On Monday, the Volcker Alliance—a nonpartisan, nonprofit organization launched in 2013—issued a report warning that “failure to reorganize the regulatory structure will contribute to the buildup of systemic risk and make us more vulnerable to the next financial crisis.”
Among the proposals it offers is merging the Securities and Exchange Commission and Commodity Futures Trading Commission to create a new, independent investor protection and capital market conduct regulator. A similar move was initially planned for, but dropped, from the Dodd-Frank Act.
The new entity would be governed by a board of five members, each appointed by the president and confirmed by the Senate to staggered seven-year terms without regard to political party affiliation. It would be funded through fees and assessments, not including fines and penalties.
The new regulator would combine the current rulemaking authority of the SEC and the CFTC, but prudential supervision of broker-dealers, swap dealers, derivatives clearing organizations, futures commodity merchants, and money market funds would be shifted to a new Prudential Supervisory Authority (more on that in a moment).
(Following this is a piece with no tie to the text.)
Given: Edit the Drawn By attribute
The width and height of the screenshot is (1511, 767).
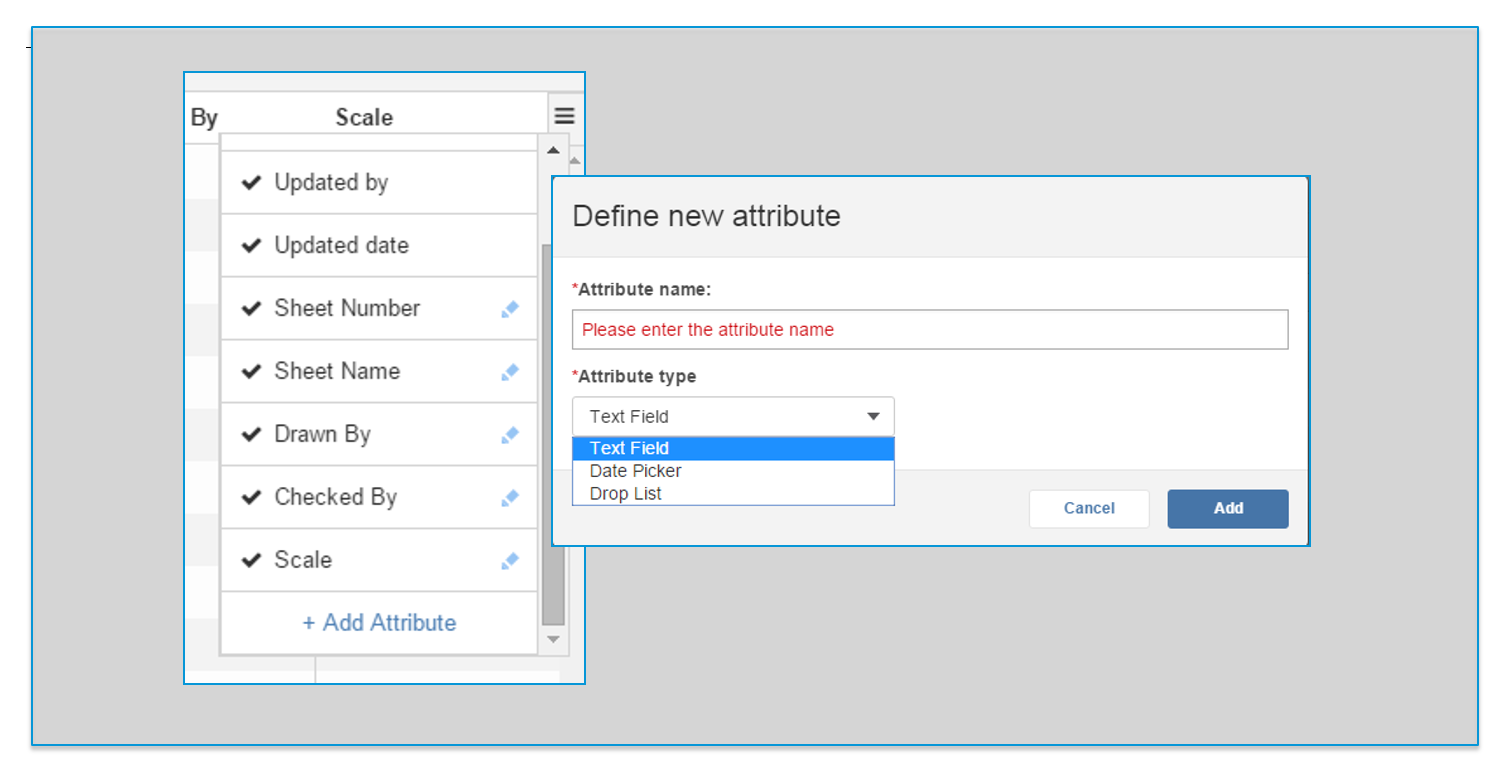Looking at the screenshot, I should [x=510, y=434].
The Financial Stability Oversight Council would continue its current role, but be required to establish a Systemic Issues Committee to vote on designations of systemically important financial institutions and evaluate risky activities and practices. It would be composed of the chairman of the Federal Reserve, chairman of the Federal Deposit Insurance Corporation, director of the Federal Housing Finance Agency, director of the Consumer Financial Protection Bureau, the chair of a new Investor Protection-Capital Market Conduct Regulator (created by combining the SEC and CFTC), the director of the Office of Financial Research, and a state insurance commissioner.
The SIC would have the ability to designate SIFIs and require new or enhanced prudential standards and safeguards on all activities and practices that could pose a threat to systemic stability even if conducted outside the present sphere of prudential supervision.
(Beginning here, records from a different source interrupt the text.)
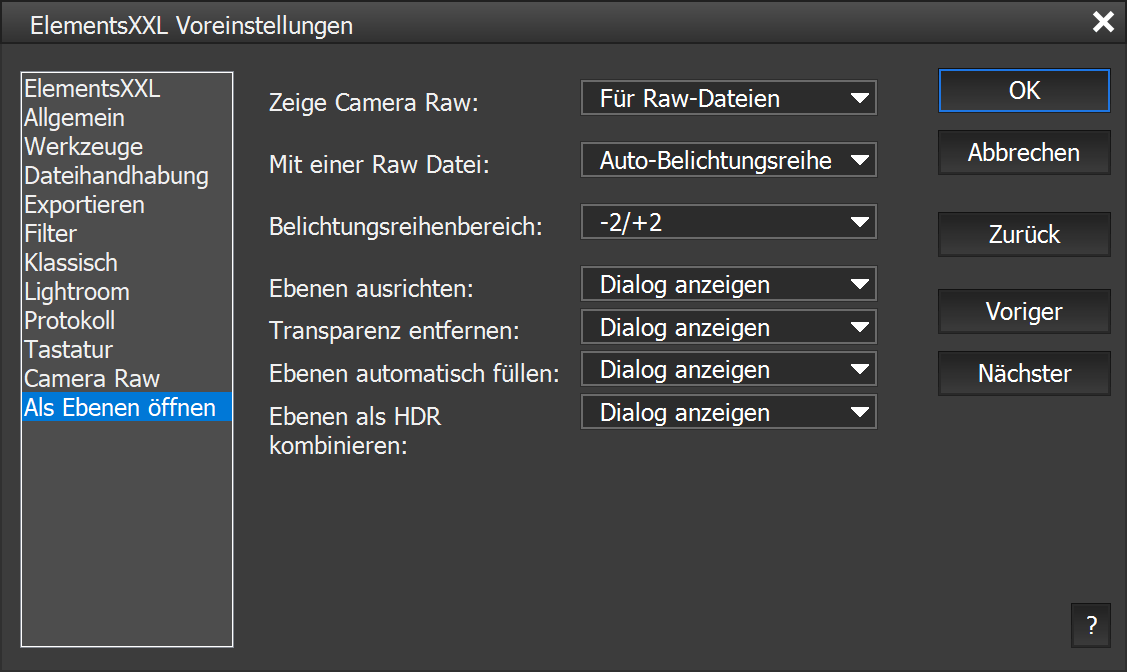Image resolution: width=1127 pixels, height=672 pixels.
Task: Go to the Nächster preferences page
Action: [1024, 374]
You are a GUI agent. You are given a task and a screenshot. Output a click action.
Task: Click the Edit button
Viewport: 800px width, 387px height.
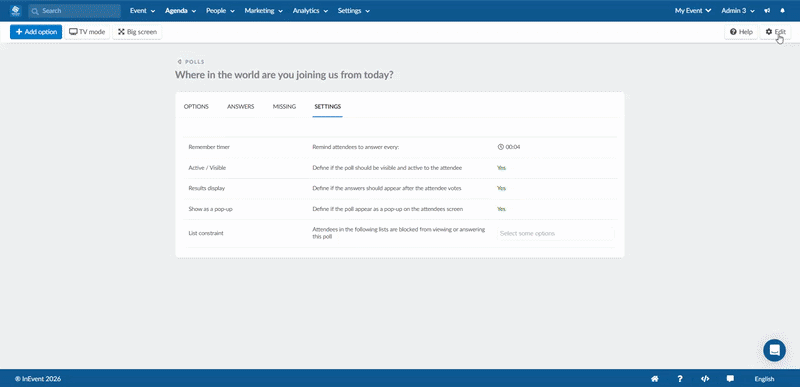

The OFR would be moved out of the Treasury Department and become an independent entity, with its director appointed by the president and subject to Senate confirmation.
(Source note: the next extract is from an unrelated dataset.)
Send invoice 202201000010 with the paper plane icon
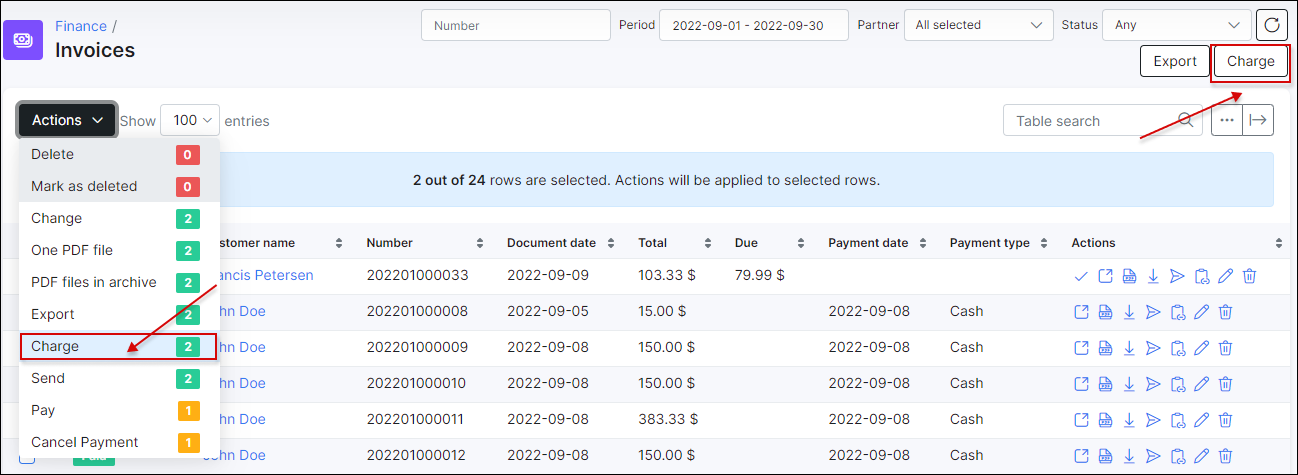 point(1152,384)
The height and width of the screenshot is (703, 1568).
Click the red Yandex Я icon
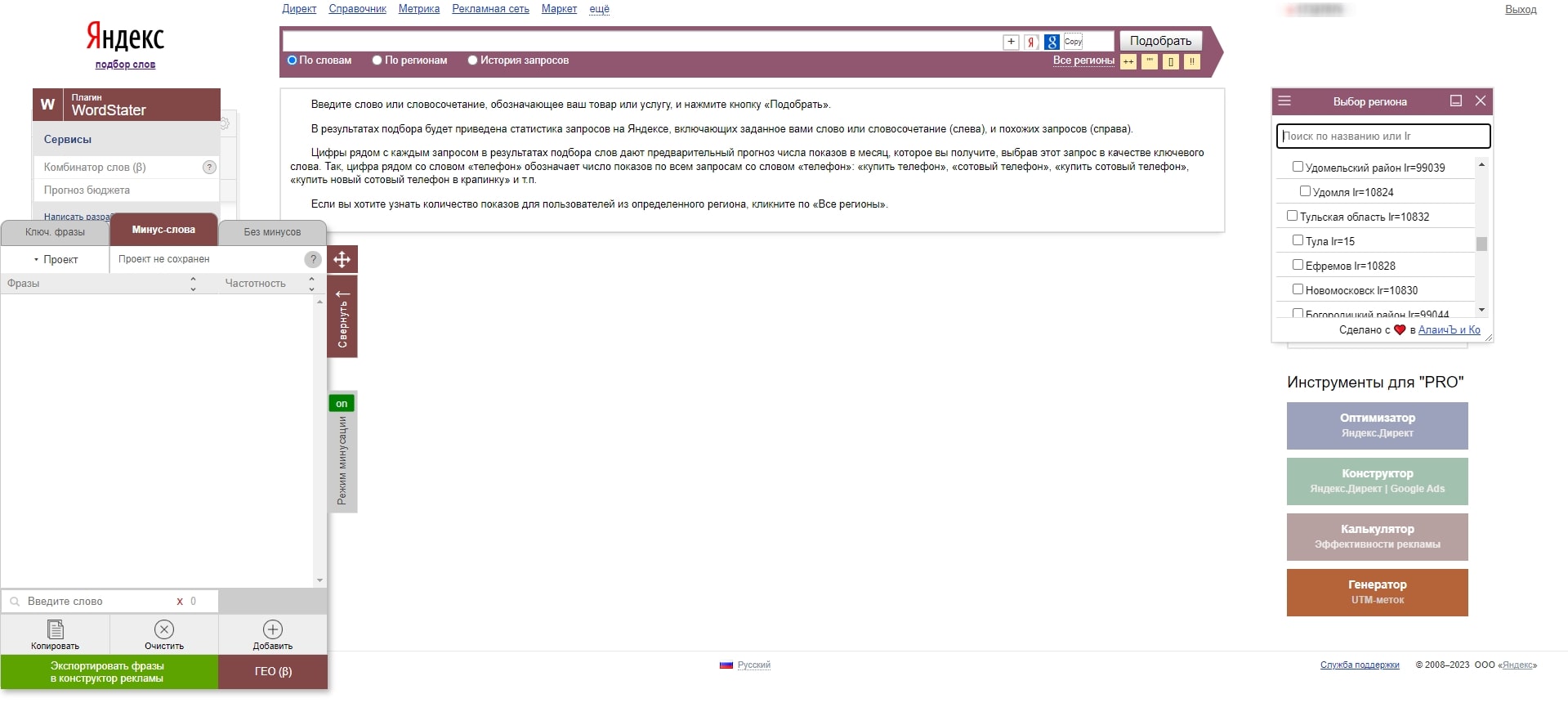(1031, 42)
A new Prudential Supervisory Authority would be an independent agency with a strong link to the Federal Reserve, the report proposes. Its purview would encompass the prudential supervisory functions currently performed by the Federal Reserve, the Office of the Comptroller of the Currency, and FDIC for bank and thrift holding companies, state and federally chartered depository institutions, branches of foreign banking organizations, financial market utilities, and SIFIs. It would also take over prudential supervisory functions currently performed by the SEC and CFTC. The PSA would have a special division for the supervision of community banks and be funded through either industry assessments or the Federal Reserve System
The Federal Reserve Board would have rulemaking authority for establishing prudential standards, including setting capital, liquidity, and margin requirements. The PSA would be authorized to propose related regulations or guidelines to the Federal Reserve for approval.
To enhance interagency coordination, an independent member of the PSA would serve on the board of the FDIC, replacing the Comptroller of the Currency, an agency that would be eliminated as part of the restructuring.